One advantage I have when it comes to writing this blog is the fact that I'm so much more self aware for it.
Especially when it comes to my "Taking Charge of my Life" posts. I never post something under that tab unless I've managed some extent of success with it.
It also means that often, I also know where I struggle. And yes, I do.
I struggle a lot.
The posts I write are up-beat and orientated towards successes, but there are always things I want to do better. To do more of.
One of these things is managing my weight.
And trust me, I've probably tried everything in the book when it comes to that. The only method I've found to meet with constant and noticeable success is cutting out sugar and refined flour to a large extent.
I say large extent for the same reason why I'm only writing this now, at 9 p.m., when I should have had this post scheduled this morning. Without some form of carbohydrates, I'm useless.

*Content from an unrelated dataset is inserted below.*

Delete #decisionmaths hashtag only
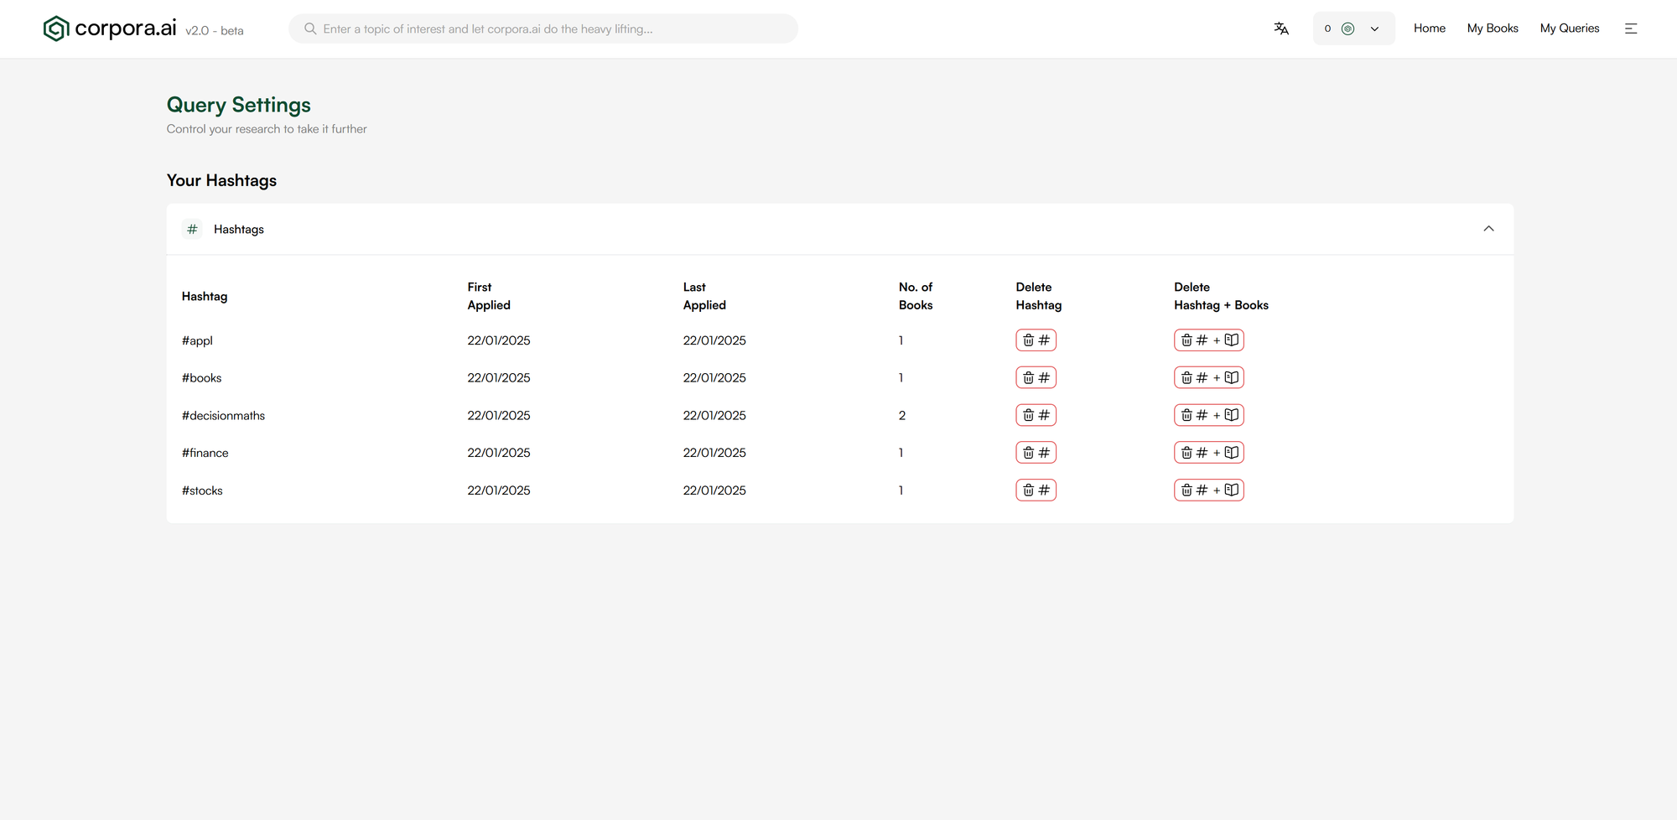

And no, it isn't some sort of food addiction thing. I've been off carbs for two weeks, wanting to kick start my weight loss and hijack control back over my food. I don't really crave any more (thanks to my "I don't want to eat these" thinking), but I'm definitely feeling the lack.
I don't lack energy. But I lack the sort of energy that pops up on demand. (Don't ask. I'm not a specialist. This is coming from own experiences.) Like yesterday, I tried to swim. It felt like I was in custard.
So yeah, cutting carbs and exercise are turning into an either/or thing for me. I want to like exercise. I want to like the way I feel sugar free.
Right now, I don't.
Still, I'm keeping to my challenge. Why? Because it's Wednesday of my second week. The third will be my last for now. Then it'll be much healthier choices for me.
In the meantime, though, I'm down to pure determination. I don't like eating protein all the time. I hate the lack of variety. Most of all, I hate the feeling I have to live with.
But by jove I will get through this, because I'm stronger than my food tastes.
Anyone else change the way you ate recently?